● **Task details**
After reading each line of the entries, give the number of lines that contain "input" and nothing else.

● **Extracted data**
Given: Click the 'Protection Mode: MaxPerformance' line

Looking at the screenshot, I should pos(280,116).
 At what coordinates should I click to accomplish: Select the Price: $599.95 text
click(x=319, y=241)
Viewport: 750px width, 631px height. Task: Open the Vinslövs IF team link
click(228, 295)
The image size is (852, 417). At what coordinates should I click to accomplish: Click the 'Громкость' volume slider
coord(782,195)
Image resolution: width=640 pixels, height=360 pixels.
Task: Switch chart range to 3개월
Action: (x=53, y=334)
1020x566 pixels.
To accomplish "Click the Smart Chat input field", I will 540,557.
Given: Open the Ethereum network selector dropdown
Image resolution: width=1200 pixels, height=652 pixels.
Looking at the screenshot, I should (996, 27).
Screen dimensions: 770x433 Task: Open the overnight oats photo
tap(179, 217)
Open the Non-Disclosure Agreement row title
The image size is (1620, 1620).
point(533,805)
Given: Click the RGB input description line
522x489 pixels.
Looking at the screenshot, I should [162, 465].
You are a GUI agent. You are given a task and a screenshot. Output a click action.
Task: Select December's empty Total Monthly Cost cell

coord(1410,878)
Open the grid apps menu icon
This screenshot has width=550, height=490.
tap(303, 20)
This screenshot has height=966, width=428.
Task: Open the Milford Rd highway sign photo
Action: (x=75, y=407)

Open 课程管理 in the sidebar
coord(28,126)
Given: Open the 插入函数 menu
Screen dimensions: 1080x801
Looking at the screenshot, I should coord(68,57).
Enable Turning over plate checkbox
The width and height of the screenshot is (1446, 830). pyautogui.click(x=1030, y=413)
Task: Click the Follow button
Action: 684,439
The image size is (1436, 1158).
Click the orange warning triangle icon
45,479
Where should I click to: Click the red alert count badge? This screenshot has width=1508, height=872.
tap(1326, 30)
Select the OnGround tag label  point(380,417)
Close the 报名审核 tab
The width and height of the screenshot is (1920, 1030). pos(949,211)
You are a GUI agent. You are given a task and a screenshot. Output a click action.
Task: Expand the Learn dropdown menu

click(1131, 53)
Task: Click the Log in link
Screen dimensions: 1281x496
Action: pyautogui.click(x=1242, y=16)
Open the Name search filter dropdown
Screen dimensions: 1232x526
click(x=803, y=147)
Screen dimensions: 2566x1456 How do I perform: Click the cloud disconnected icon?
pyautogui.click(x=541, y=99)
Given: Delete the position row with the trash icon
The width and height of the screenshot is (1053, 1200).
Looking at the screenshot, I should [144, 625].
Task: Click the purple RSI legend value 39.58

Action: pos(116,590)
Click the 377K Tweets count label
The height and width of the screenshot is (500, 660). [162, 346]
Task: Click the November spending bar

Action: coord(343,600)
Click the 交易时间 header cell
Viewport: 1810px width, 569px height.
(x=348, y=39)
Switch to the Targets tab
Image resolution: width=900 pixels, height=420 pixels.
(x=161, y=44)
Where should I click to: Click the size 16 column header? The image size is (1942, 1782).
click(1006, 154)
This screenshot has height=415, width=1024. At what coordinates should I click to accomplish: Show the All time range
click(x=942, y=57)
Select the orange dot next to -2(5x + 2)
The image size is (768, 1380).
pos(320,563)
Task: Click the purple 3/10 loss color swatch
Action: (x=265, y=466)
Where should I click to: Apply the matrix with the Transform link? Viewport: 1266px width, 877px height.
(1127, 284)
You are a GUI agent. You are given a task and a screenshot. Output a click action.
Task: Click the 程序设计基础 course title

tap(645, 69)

● **Response to the exercise**
2